Extracted data:
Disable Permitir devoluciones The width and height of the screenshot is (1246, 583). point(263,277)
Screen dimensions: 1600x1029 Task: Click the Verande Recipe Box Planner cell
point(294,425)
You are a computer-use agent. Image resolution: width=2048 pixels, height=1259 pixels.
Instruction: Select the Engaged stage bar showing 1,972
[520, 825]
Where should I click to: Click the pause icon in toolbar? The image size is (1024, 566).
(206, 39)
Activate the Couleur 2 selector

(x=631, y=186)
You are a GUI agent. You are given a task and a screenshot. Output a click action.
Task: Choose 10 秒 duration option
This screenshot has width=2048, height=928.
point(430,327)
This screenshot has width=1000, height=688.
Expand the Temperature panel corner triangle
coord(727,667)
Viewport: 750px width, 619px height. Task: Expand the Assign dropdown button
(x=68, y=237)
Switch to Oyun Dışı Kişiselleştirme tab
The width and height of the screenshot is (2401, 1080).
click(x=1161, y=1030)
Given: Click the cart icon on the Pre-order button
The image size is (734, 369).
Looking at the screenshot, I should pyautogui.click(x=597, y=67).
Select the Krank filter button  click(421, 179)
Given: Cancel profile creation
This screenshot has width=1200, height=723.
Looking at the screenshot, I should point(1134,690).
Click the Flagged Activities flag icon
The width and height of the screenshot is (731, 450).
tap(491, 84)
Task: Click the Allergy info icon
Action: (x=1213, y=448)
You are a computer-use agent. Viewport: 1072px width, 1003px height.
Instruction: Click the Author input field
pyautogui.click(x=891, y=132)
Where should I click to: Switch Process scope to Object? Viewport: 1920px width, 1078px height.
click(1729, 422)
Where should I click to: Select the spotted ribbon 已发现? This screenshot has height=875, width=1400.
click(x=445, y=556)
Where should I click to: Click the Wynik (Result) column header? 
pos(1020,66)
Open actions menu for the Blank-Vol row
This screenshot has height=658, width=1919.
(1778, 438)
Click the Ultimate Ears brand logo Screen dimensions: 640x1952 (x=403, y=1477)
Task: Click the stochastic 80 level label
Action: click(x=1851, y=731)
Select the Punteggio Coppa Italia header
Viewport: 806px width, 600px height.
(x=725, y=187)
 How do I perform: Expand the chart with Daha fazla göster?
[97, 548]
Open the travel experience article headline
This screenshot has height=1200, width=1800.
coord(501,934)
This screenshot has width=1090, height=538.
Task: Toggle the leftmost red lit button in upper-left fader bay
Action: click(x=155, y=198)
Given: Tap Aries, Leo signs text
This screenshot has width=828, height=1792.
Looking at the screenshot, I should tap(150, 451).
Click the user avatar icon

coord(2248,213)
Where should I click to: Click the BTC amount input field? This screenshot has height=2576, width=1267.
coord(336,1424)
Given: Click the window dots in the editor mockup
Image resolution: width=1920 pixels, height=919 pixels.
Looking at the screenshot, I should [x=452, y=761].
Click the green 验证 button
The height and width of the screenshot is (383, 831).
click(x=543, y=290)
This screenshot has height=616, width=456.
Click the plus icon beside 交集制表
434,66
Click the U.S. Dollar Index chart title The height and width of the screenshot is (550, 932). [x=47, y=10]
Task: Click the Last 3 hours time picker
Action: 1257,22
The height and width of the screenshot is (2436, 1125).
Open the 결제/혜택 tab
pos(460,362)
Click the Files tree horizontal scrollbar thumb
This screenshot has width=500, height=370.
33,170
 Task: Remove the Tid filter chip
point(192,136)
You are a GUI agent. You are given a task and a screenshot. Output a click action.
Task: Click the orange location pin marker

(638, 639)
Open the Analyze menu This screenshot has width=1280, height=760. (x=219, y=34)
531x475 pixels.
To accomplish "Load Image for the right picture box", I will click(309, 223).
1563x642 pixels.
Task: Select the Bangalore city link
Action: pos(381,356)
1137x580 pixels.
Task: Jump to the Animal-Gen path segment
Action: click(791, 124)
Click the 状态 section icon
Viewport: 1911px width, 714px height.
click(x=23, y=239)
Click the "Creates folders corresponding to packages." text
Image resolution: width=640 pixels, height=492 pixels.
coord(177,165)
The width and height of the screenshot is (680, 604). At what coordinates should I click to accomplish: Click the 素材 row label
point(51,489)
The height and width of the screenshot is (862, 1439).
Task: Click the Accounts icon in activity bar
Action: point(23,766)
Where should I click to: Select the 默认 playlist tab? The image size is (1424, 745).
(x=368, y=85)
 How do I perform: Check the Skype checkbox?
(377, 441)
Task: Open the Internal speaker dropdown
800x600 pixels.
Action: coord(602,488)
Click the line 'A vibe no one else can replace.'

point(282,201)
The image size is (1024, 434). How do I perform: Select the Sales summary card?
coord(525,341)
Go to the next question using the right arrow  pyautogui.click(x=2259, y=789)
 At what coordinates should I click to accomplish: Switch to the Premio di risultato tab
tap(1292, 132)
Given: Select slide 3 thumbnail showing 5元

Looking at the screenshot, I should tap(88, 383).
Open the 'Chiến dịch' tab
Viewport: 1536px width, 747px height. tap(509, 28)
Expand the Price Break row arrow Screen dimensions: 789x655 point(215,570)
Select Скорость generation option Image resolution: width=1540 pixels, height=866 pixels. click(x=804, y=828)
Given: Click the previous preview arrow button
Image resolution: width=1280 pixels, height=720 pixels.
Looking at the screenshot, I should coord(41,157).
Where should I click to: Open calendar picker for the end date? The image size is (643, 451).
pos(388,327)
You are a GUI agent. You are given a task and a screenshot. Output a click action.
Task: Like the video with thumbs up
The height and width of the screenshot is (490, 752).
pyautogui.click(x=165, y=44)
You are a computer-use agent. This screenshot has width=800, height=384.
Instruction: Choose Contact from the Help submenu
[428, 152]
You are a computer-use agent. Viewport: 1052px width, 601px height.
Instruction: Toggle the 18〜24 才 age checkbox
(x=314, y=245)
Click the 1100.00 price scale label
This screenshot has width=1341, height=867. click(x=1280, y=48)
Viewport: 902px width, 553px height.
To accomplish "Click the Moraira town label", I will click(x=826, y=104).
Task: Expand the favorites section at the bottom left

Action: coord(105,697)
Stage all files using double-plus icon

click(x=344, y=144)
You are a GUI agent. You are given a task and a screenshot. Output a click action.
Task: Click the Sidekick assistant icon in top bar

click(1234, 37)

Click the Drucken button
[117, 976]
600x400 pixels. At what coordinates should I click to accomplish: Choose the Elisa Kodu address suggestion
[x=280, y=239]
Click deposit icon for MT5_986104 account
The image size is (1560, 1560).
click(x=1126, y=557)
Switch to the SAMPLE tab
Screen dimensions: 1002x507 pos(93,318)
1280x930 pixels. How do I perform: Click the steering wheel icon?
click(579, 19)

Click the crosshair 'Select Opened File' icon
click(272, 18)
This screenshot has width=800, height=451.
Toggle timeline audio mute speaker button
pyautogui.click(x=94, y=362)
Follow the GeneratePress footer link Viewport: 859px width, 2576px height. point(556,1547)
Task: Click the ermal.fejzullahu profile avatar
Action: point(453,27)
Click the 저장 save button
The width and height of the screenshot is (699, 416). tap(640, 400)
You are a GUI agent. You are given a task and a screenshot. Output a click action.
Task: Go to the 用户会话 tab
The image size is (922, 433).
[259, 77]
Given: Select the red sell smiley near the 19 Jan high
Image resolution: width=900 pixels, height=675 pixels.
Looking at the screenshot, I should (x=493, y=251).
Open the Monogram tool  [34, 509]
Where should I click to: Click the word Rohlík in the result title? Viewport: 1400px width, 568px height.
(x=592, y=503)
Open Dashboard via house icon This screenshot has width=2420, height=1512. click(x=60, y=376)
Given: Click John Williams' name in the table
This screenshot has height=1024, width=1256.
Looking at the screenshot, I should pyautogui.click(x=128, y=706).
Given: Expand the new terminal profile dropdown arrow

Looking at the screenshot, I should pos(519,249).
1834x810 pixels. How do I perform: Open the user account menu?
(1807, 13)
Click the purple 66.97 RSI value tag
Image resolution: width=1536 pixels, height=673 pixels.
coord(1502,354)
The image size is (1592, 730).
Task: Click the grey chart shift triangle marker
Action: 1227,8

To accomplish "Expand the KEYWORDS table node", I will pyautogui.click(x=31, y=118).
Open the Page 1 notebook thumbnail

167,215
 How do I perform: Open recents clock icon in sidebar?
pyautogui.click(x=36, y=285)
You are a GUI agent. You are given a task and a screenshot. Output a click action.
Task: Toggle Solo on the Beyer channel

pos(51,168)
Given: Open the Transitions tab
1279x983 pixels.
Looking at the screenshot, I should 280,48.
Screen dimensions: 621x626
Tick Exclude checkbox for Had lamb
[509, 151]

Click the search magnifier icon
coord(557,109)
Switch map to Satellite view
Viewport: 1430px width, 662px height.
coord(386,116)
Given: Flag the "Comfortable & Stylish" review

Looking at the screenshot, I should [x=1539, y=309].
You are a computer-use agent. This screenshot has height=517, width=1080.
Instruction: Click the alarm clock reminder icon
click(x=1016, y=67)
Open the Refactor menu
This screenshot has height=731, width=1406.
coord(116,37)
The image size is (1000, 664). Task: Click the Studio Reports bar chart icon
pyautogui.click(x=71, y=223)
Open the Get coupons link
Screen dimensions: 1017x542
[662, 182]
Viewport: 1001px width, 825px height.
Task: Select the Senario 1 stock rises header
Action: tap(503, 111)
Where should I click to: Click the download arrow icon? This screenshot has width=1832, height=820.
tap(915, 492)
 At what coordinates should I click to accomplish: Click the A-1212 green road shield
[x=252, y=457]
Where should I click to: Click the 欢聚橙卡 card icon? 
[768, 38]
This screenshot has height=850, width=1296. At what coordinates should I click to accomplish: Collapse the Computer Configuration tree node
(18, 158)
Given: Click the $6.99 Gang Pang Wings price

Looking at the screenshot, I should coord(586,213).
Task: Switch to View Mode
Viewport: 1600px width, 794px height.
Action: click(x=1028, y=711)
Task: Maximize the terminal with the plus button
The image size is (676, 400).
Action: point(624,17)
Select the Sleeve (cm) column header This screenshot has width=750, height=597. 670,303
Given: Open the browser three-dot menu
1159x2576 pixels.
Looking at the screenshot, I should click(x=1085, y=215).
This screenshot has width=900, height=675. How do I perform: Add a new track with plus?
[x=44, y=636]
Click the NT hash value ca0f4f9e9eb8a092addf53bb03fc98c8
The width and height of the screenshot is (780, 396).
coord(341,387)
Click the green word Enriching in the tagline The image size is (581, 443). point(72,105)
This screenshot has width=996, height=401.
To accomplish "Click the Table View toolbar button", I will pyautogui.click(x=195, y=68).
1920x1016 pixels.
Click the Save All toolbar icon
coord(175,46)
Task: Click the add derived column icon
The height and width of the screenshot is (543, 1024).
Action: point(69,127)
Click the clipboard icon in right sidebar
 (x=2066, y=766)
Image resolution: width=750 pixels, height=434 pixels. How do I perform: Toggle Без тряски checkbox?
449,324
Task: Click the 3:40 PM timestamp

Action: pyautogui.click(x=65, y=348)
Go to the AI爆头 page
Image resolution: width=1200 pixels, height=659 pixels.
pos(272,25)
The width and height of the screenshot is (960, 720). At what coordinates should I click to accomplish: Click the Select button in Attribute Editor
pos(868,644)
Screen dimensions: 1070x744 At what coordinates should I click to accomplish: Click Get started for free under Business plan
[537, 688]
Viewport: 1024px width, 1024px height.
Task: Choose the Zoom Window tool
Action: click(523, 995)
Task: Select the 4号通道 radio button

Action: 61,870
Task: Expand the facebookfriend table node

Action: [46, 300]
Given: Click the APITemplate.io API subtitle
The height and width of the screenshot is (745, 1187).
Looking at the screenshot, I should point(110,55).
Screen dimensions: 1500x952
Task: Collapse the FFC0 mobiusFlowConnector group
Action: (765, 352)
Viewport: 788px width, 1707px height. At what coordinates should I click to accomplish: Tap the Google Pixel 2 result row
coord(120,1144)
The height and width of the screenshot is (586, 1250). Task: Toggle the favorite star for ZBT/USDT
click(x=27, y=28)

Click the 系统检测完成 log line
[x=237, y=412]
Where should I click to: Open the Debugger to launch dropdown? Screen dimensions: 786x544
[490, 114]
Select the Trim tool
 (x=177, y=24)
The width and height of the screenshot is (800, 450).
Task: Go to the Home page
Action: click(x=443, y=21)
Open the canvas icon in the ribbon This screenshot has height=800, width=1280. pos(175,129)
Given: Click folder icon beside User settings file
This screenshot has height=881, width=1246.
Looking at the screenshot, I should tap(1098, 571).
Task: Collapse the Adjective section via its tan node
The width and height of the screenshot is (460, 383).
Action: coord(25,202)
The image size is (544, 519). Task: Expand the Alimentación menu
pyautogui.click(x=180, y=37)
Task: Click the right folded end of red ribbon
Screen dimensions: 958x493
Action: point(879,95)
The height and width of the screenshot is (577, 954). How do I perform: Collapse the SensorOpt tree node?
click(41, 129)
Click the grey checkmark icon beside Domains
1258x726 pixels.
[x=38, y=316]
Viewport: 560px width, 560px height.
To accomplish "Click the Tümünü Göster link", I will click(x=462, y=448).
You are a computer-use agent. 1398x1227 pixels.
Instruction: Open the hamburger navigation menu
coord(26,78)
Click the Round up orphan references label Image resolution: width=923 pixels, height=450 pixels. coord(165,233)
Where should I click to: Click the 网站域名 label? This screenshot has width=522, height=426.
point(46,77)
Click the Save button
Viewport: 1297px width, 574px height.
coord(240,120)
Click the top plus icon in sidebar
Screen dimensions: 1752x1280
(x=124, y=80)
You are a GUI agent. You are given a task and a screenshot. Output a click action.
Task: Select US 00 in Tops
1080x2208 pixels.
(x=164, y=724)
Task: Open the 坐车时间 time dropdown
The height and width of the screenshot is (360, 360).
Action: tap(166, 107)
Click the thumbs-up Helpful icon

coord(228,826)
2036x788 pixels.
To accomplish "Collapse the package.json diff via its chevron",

Try it: Copy the lines that hold the word "option". Take them from the records above.

Solution for this task:
Task: Choose 10 秒 duration option
Select Скорость generation option Image resolution: width=1540 pixels, height=866 pixels. click(x=804, y=828)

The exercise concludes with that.